Rewrite all the records below, putting "Locate a specific element" wherever "Find the location of a particular element" appears and leaving everything else unchanged.

+--

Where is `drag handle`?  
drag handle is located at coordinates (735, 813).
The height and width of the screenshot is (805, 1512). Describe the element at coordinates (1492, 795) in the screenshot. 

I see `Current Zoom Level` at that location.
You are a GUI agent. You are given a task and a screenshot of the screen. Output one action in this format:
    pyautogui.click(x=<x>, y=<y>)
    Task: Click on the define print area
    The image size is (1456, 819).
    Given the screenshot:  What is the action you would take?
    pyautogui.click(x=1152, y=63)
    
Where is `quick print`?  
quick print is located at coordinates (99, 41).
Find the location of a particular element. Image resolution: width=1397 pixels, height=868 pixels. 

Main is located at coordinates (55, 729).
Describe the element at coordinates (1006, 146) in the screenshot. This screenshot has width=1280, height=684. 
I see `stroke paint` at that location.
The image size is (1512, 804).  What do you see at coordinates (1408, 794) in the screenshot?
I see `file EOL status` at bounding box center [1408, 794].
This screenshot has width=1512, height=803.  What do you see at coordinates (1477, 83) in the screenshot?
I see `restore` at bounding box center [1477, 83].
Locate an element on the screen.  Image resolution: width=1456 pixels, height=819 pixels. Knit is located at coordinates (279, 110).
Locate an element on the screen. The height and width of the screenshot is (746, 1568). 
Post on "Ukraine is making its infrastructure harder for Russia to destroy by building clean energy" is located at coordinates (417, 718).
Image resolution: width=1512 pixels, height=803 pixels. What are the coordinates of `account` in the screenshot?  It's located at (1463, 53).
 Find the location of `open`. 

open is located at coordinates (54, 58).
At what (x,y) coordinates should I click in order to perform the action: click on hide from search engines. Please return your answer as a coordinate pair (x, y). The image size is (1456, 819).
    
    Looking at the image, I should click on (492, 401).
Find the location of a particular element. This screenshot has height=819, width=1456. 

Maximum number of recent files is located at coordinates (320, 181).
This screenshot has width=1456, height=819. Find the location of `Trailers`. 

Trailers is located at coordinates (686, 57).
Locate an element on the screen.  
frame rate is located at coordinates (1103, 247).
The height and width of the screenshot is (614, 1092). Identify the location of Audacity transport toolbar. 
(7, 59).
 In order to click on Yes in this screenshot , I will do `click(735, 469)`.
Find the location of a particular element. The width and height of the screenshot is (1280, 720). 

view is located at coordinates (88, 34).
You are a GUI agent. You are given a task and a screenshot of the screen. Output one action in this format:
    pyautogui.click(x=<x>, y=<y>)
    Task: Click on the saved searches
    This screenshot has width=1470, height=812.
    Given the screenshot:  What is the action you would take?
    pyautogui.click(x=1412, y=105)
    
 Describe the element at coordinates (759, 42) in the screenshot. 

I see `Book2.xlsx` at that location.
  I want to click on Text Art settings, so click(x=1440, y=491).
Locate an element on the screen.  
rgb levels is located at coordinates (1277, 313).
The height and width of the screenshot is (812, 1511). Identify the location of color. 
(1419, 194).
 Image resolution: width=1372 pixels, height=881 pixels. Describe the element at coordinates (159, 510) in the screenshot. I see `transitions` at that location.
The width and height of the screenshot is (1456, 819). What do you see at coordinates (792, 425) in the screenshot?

+--

**Task answer**
Where is `drag handle`?  
drag handle is located at coordinates (735, 813).
The height and width of the screenshot is (805, 1512). Describe the element at coordinates (1492, 795) in the screenshot. 

I see `Current Zoom Level` at that location.
You are a GUI agent. You are given a task and a screenshot of the screen. Output one action in this format:
    pyautogui.click(x=<x>, y=<y>)
    Task: Click on the define print area
    The image size is (1456, 819).
    Given the screenshot:  What is the action you would take?
    pyautogui.click(x=1152, y=63)
    
Where is `quick print`?  
quick print is located at coordinates (99, 41).
Locate a specific element. Image resolution: width=1397 pixels, height=868 pixels. 

Main is located at coordinates (55, 729).
Describe the element at coordinates (1006, 146) in the screenshot. This screenshot has width=1280, height=684. 
I see `stroke paint` at that location.
The image size is (1512, 804).  What do you see at coordinates (1408, 794) in the screenshot?
I see `file EOL status` at bounding box center [1408, 794].
This screenshot has width=1512, height=803.  What do you see at coordinates (1477, 83) in the screenshot?
I see `restore` at bounding box center [1477, 83].
Locate an element on the screen.  Image resolution: width=1456 pixels, height=819 pixels. Knit is located at coordinates (279, 110).
Locate an element on the screen. The height and width of the screenshot is (746, 1568). 
Post on "Ukraine is making its infrastructure harder for Russia to destroy by building clean energy" is located at coordinates (417, 718).
Image resolution: width=1512 pixels, height=803 pixels. What are the coordinates of `account` in the screenshot?  It's located at (1463, 53).
 Find the location of `open`. 

open is located at coordinates (54, 58).
At what (x,y) coordinates should I click in order to perform the action: click on hide from search engines. Please return your answer as a coordinate pair (x, y). The image size is (1456, 819).
    
    Looking at the image, I should click on (492, 401).
Locate a specific element. This screenshot has height=819, width=1456. 

Maximum number of recent files is located at coordinates (320, 181).
This screenshot has width=1456, height=819. Find the location of `Trailers`. 

Trailers is located at coordinates (686, 57).
Locate an element on the screen.  
frame rate is located at coordinates (1103, 247).
The height and width of the screenshot is (614, 1092). Identify the location of Audacity transport toolbar. 
(7, 59).
 In order to click on Yes in this screenshot , I will do `click(735, 469)`.
Locate a specific element. The width and height of the screenshot is (1280, 720). 

view is located at coordinates (88, 34).
You are a GUI agent. You are given a task and a screenshot of the screen. Output one action in this format:
    pyautogui.click(x=<x>, y=<y>)
    Task: Click on the saved searches
    This screenshot has width=1470, height=812.
    Given the screenshot:  What is the action you would take?
    pyautogui.click(x=1412, y=105)
    
 Describe the element at coordinates (759, 42) in the screenshot. 

I see `Book2.xlsx` at that location.
  I want to click on Text Art settings, so click(x=1440, y=491).
Locate an element on the screen.  
rgb levels is located at coordinates (1277, 313).
The height and width of the screenshot is (812, 1511). Identify the location of color. 
(1419, 194).
 Image resolution: width=1372 pixels, height=881 pixels. Describe the element at coordinates (159, 510) in the screenshot. I see `transitions` at that location.
The width and height of the screenshot is (1456, 819). What do you see at coordinates (792, 425) in the screenshot?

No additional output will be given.